本物のセオは別行動で、いずれ合流予定。さっきも念話で状況を知らせてくれたから別行動中でも問題なし。
「 マーサが到着するので、これで揃います 」
ノエルさんは念話が通じていないので小声で伝えるのだけど、耳元で囁く感じになるの少しくすぐったそうだ。
『 リック様ぁ なんか嬉しそうです 』
『 えぇぇ そそそんなことないよ 』
『 じーーーーー 』
フェオがジト目で見つめてくる。
『 ほ、ほらさぁ ノエルさんは念話使えないからね、小声じゃないと・・・ 』
『 ずっとくっついてますしぃ 』
『 いや、それは魔法の効果がね 』
『 リック様ぁ ユーンも手を繋ぎたいニャ 』
そう言いながらユーンが空いてる方の手を取ってくる。
『 ユーンちゃんずるいぃ 』
今度はフェオが後ろから抱き着いてきたのでけれど・・・ もはや歩きにくい状態に。
「 羨ましいです・・・ でもこの護衛中だけは・・・ 少なくとも権利があるはずですよね・・・ ぅん 」
小さく呟きながらさらに体を押し付けてくるノエルさん。
「 リックぅ あたいを仲間外れにしないでよぉ 」
とどめとばかりに正面から飛びついてくるマーサ。
みんなを落ち着かせるの少々手こずりました・・・
「 仕方ないのですニャ しばらく我慢しますニャン 」
やっと聞き分けてくれたユーンを撫でてあげる、時間はかかったものの一番最初に納得してくれたしね。
「 ふにゃ~ 」
耳の後ろ側や、あごのラインを撫でるとさらにおとなしくなるユーンは本当に可愛い。
「 あうぅぅ 私も我慢しますから~ 」
ユーンが撫でられているのを見て我慢できなくなったようで、フェオも言い出した。
「 偉い偉い、ありがとう フェオ 」
フェオは頭や垂れ耳を撫でられると一気に脱力する、最近は我慢できるようになったけれど最初の頃は外でもお腹を撫でて攻撃してくるので結構焦った。

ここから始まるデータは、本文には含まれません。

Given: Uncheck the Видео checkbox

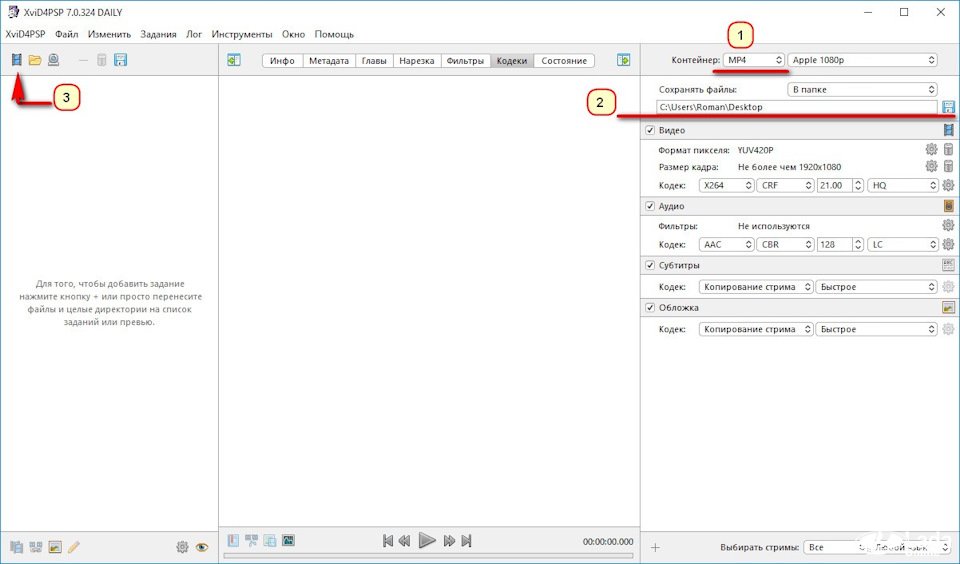Looking at the screenshot, I should tap(650, 131).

まぁ犬族にとっては親愛の情を示す最大表現らしいので無下にも出来ず、といって街中では困るから何とか理解してもらって室内で主に夜に一杯してあげている。
「 はうぅぅぅん リック様ぁ くぅぅぅぅん 」
うっとりと目をつむってされるがままのフェオ、うんうん本当に良い子で愛くるしいねぇ。
そんな様子をじっと見つめながらも平静を装っていたマーサだけれど。そろそろ限度かなぁ なんかプルプルしてきるし。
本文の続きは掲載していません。